Sitting off to the side of the one bar, in a wicker chair, was a man with a pipe made of copper, and his own boots holding him down to the ground. A Cheln from the look of him: skin the same color as the pipe and long yellow streaks along the jawline.

“You…new…here?” he said, his Pho-English not great.

“Yes,” The Sergeant said, and held up the paper.

The alien studied it for a second. “You got a… um, fire? No: gun!”

The Cheln nodded afterward, pleased with that sentence alone. Pho-English is hard enough for the people who could speak the root language, and going from Chelnish to it was a hell more of a barrier.

The Sergeant unhooked a silver cylinder from his belt and waved it around for the alien to see.

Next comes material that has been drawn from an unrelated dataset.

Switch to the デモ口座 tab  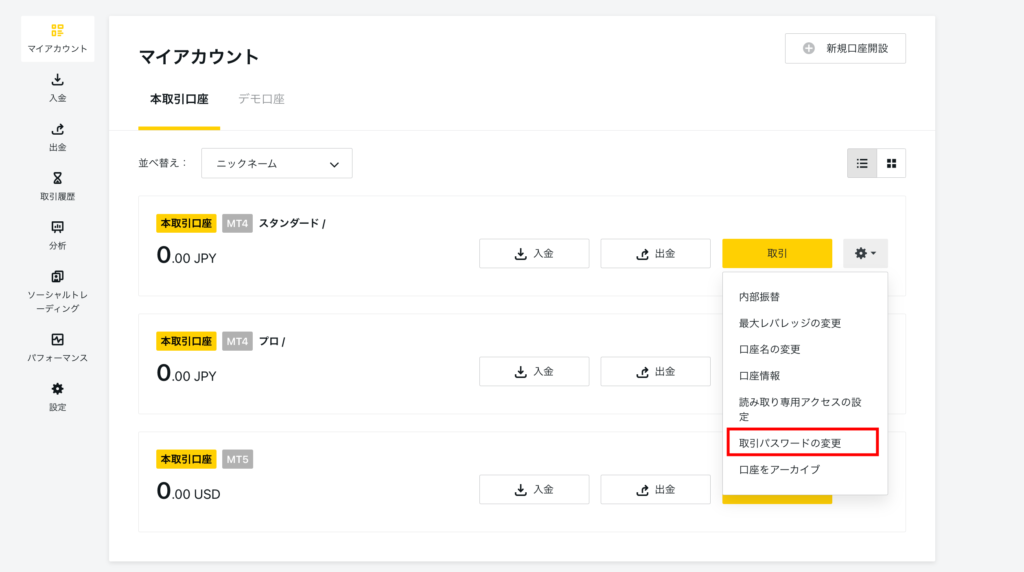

A quick button press and the trigger and handle came out the side. He held it like a gun now, and the business end had a satisfying blue glow growing in intensity.

“Yes, I got it.”

The Cheln stood up and pushed the door open, letting the din of the bar explode out, along with the smell of fifteen species’ cultures worth of alcohol.

“He in there?” The Sergeant said.

The Cheln nodded and made a small hand gesture, which in the old world would be an insult. But to a Cheln it was a sign of good luck.

The Sergeant nodded with his hat, an old ten-gallon looking thing, with brown leather and a small force-field generator hidden in the brim, and walked past the bacteria-locked door.

And there Eli sat, at the counter, with his back to the entrance. Many used glasses off to the side of him, stained by various liquids.

The Sergeant raised his gun, aimed, and as someone made a startled noise with realization, he pulled the trigger and splattered Eli’s gray matter on the back of the wall. That would teach him for stealing The Sergeant’s moon dust, along with teaching the rest of the thieving Fortune Soldiers.

The Sergeant turned to leave as the bar’s patrons all began to shoot and riot. Blasts bounced off the field from the generator in The Sergeant’s hat.

The Cheln looked surprised when he came out and walked past him. The Cheln stood up, and cast an eye back to the intensity in the room.

“No showdown?” he said.

The Sergeant gave him a quarter turn and a smile, before saying his parting phrase, without looking, as he walked back to the Misty, Mark Seven.

“Nah, we’ve evolved past that petty honor shit. Justice is swift. No time for bravado or machismo. Leave that to the cowboys of the yester-millennium.”